%%

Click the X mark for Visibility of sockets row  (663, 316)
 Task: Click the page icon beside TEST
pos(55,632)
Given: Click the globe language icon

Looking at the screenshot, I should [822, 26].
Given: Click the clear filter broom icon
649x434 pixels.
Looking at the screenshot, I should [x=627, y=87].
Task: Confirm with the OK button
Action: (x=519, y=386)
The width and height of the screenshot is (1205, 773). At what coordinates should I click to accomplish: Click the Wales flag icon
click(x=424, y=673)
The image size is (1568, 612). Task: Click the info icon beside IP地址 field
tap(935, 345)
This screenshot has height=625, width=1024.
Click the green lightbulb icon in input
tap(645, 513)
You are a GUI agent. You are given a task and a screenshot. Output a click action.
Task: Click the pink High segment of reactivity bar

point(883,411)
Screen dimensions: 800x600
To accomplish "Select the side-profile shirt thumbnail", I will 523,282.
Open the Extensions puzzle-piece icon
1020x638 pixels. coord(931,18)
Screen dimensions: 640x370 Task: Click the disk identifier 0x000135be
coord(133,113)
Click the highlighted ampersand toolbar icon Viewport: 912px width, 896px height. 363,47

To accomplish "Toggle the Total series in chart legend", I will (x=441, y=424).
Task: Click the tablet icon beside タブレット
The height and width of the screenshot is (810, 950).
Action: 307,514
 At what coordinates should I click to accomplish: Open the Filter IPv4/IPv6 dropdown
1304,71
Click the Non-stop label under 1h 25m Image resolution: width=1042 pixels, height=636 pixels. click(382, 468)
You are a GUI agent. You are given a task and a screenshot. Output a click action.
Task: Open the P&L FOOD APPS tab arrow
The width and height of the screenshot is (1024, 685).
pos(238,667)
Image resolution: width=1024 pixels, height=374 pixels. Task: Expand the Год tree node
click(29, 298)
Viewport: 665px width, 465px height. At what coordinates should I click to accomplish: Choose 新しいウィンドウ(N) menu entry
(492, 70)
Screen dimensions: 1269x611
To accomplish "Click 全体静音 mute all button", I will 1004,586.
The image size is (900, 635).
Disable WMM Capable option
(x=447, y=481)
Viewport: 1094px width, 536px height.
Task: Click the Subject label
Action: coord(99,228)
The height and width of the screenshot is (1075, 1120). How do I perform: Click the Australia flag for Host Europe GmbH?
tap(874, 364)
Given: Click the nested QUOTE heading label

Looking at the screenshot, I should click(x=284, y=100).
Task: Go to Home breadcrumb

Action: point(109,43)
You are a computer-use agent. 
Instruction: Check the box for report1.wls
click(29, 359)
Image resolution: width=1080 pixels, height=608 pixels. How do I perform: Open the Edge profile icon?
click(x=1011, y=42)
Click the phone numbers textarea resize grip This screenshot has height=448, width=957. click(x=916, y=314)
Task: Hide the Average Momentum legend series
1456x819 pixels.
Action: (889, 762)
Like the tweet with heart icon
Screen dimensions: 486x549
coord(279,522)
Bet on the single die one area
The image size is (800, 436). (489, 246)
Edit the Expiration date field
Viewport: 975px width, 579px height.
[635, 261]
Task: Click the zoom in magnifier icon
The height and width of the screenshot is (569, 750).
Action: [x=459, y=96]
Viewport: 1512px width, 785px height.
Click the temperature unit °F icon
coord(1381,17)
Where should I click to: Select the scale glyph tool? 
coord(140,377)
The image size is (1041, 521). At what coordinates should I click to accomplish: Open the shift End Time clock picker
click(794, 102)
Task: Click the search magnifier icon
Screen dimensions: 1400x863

%%

● ACTIVITY: Transcribe each line above exactly; skip none.

● TASK ANSWER:
Click the X mark for Visibility of sockets row  (663, 316)
 Task: Click the page icon beside TEST
pos(55,632)
Given: Click the globe language icon

Looking at the screenshot, I should [822, 26].
Given: Click the clear filter broom icon
649x434 pixels.
Looking at the screenshot, I should [x=627, y=87].
Task: Confirm with the OK button
Action: (x=519, y=386)
The width and height of the screenshot is (1205, 773). At what coordinates should I click to accomplish: Click the Wales flag icon
click(x=424, y=673)
The image size is (1568, 612). Task: Click the info icon beside IP地址 field
tap(935, 345)
This screenshot has height=625, width=1024.
Click the green lightbulb icon in input
tap(645, 513)
You are a GUI agent. You are given a task and a screenshot. Output a click action.
Task: Click the pink High segment of reactivity bar

point(883,411)
Screen dimensions: 800x600
To accomplish "Select the side-profile shirt thumbnail", I will 523,282.
Open the Extensions puzzle-piece icon
1020x638 pixels. coord(931,18)
Screen dimensions: 640x370 Task: Click the disk identifier 0x000135be
coord(133,113)
Click the highlighted ampersand toolbar icon Viewport: 912px width, 896px height. 363,47

To accomplish "Toggle the Total series in chart legend", I will (x=441, y=424).
Task: Click the tablet icon beside タブレット
The height and width of the screenshot is (810, 950).
Action: 307,514
 At what coordinates should I click to accomplish: Open the Filter IPv4/IPv6 dropdown
1304,71
Click the Non-stop label under 1h 25m Image resolution: width=1042 pixels, height=636 pixels. click(382, 468)
You are a GUI agent. You are given a task and a screenshot. Output a click action.
Task: Open the P&L FOOD APPS tab arrow
The width and height of the screenshot is (1024, 685).
pos(238,667)
Image resolution: width=1024 pixels, height=374 pixels. Task: Expand the Год tree node
click(29, 298)
Viewport: 665px width, 465px height. At what coordinates should I click to accomplish: Choose 新しいウィンドウ(N) menu entry
(492, 70)
Screen dimensions: 1269x611
To accomplish "Click 全体静音 mute all button", I will 1004,586.
The image size is (900, 635).
Disable WMM Capable option
(x=447, y=481)
Viewport: 1094px width, 536px height.
Task: Click the Subject label
Action: coord(99,228)
The height and width of the screenshot is (1075, 1120). How do I perform: Click the Australia flag for Host Europe GmbH?
tap(874, 364)
Given: Click the nested QUOTE heading label

Looking at the screenshot, I should click(x=284, y=100).
Task: Go to Home breadcrumb

Action: point(109,43)
You are a computer-use agent. 
Instruction: Check the box for report1.wls
click(29, 359)
Image resolution: width=1080 pixels, height=608 pixels. How do I perform: Open the Edge profile icon?
click(x=1011, y=42)
Click the phone numbers textarea resize grip This screenshot has height=448, width=957. click(x=916, y=314)
Task: Hide the Average Momentum legend series
1456x819 pixels.
Action: (889, 762)
Like the tweet with heart icon
Screen dimensions: 486x549
coord(279,522)
Bet on the single die one area
The image size is (800, 436). (489, 246)
Edit the Expiration date field
Viewport: 975px width, 579px height.
[635, 261]
Task: Click the zoom in magnifier icon
The height and width of the screenshot is (569, 750).
Action: [x=459, y=96]
Viewport: 1512px width, 785px height.
Click the temperature unit °F icon
coord(1381,17)
Where should I click to: Select the scale glyph tool? 
coord(140,377)
The image size is (1041, 521). At what coordinates should I click to accomplish: Open the shift End Time clock picker
click(794, 102)
Task: Click the search magnifier icon
Screen dimensions: 1400x863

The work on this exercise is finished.